*WHAT IS NEEDED*.
Copy every line of this listing verbatim, leaving nothing out.
** Start RECORDS **
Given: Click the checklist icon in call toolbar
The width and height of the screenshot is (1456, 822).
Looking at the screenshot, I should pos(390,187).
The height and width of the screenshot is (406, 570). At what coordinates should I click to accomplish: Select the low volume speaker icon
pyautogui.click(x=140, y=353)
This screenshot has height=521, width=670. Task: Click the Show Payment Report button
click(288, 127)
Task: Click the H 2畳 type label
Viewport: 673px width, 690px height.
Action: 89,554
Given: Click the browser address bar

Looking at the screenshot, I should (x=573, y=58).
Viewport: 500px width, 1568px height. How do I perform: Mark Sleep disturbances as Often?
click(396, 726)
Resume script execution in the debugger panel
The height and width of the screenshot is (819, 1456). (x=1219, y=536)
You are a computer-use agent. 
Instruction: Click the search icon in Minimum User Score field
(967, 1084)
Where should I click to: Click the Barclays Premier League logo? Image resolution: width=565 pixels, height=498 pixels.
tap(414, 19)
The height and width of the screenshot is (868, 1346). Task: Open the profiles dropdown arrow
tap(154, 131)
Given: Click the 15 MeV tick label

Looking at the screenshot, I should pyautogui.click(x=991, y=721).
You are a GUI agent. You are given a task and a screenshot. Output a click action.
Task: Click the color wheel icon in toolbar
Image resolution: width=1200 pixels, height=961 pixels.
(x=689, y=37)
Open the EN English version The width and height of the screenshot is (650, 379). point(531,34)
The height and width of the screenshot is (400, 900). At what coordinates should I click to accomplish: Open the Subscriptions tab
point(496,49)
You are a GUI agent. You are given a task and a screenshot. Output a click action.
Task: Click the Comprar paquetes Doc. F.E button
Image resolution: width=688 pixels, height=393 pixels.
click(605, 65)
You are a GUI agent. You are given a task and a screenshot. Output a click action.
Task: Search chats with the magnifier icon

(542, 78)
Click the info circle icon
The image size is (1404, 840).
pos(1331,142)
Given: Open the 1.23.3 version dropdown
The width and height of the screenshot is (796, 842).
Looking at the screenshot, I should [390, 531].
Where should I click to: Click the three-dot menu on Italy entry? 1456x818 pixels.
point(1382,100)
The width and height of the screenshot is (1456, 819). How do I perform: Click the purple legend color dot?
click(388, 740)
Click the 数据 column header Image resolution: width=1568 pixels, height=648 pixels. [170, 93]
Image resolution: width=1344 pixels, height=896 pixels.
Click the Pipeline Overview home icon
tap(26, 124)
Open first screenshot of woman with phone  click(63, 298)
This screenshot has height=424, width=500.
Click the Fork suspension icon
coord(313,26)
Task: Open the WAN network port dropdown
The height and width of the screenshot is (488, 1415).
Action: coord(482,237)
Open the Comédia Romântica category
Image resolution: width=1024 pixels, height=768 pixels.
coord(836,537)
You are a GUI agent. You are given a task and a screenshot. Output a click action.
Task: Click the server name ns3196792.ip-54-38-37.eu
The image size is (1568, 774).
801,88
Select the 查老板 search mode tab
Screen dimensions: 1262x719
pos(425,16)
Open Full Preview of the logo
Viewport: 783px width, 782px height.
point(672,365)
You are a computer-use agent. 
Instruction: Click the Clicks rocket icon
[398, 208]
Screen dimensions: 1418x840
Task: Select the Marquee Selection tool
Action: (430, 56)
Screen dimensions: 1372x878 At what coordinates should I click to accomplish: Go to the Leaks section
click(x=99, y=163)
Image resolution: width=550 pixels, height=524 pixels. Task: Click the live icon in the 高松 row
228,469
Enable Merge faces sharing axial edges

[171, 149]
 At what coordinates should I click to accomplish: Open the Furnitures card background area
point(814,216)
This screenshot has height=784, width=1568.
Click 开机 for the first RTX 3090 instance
** End RECORDS **
*THE RESPONSE*.
Given: Click the checklist icon in call toolbar
The width and height of the screenshot is (1456, 822).
Looking at the screenshot, I should pos(390,187).
The height and width of the screenshot is (406, 570). At what coordinates should I click to accomplish: Select the low volume speaker icon
pyautogui.click(x=140, y=353)
This screenshot has height=521, width=670. Task: Click the Show Payment Report button
click(288, 127)
Task: Click the H 2畳 type label
Viewport: 673px width, 690px height.
Action: 89,554
Given: Click the browser address bar

Looking at the screenshot, I should (x=573, y=58).
Viewport: 500px width, 1568px height. How do I perform: Mark Sleep disturbances as Often?
click(396, 726)
Resume script execution in the debugger panel
The height and width of the screenshot is (819, 1456). (x=1219, y=536)
You are a computer-use agent. 
Instruction: Click the search icon in Minimum User Score field
(967, 1084)
Where should I click to: Click the Barclays Premier League logo? Image resolution: width=565 pixels, height=498 pixels.
tap(414, 19)
The height and width of the screenshot is (868, 1346). Task: Open the profiles dropdown arrow
tap(154, 131)
Given: Click the 15 MeV tick label

Looking at the screenshot, I should pyautogui.click(x=991, y=721).
You are a GUI agent. You are given a task and a screenshot. Output a click action.
Task: Click the color wheel icon in toolbar
Image resolution: width=1200 pixels, height=961 pixels.
(x=689, y=37)
Open the EN English version The width and height of the screenshot is (650, 379). point(531,34)
The height and width of the screenshot is (400, 900). At what coordinates should I click to accomplish: Open the Subscriptions tab
point(496,49)
You are a GUI agent. You are given a task and a screenshot. Output a click action.
Task: Click the Comprar paquetes Doc. F.E button
Image resolution: width=688 pixels, height=393 pixels.
click(605, 65)
You are a GUI agent. You are given a task and a screenshot. Output a click action.
Task: Search chats with the magnifier icon

(542, 78)
Click the info circle icon
The image size is (1404, 840).
pos(1331,142)
Given: Open the 1.23.3 version dropdown
The width and height of the screenshot is (796, 842).
Looking at the screenshot, I should [390, 531].
Where should I click to: Click the three-dot menu on Italy entry? 1456x818 pixels.
point(1382,100)
The width and height of the screenshot is (1456, 819). How do I perform: Click the purple legend color dot?
click(388, 740)
Click the 数据 column header Image resolution: width=1568 pixels, height=648 pixels. [170, 93]
Image resolution: width=1344 pixels, height=896 pixels.
Click the Pipeline Overview home icon
tap(26, 124)
Open first screenshot of woman with phone  click(63, 298)
This screenshot has height=424, width=500.
Click the Fork suspension icon
coord(313,26)
Task: Open the WAN network port dropdown
The height and width of the screenshot is (488, 1415).
Action: coord(482,237)
Open the Comédia Romântica category
Image resolution: width=1024 pixels, height=768 pixels.
coord(836,537)
You are a GUI agent. You are given a task and a screenshot. Output a click action.
Task: Click the server name ns3196792.ip-54-38-37.eu
The image size is (1568, 774).
801,88
Select the 查老板 search mode tab
Screen dimensions: 1262x719
pos(425,16)
Open Full Preview of the logo
Viewport: 783px width, 782px height.
point(672,365)
You are a computer-use agent. 
Instruction: Click the Clicks rocket icon
[398, 208]
Screen dimensions: 1418x840
Task: Select the Marquee Selection tool
Action: (430, 56)
Screen dimensions: 1372x878 At what coordinates should I click to accomplish: Go to the Leaks section
click(x=99, y=163)
Image resolution: width=550 pixels, height=524 pixels. Task: Click the live icon in the 高松 row
228,469
Enable Merge faces sharing axial edges

[171, 149]
 At what coordinates should I click to accomplish: Open the Furnitures card background area
point(814,216)
This screenshot has height=784, width=1568.
Click 开机 for the first RTX 3090 instance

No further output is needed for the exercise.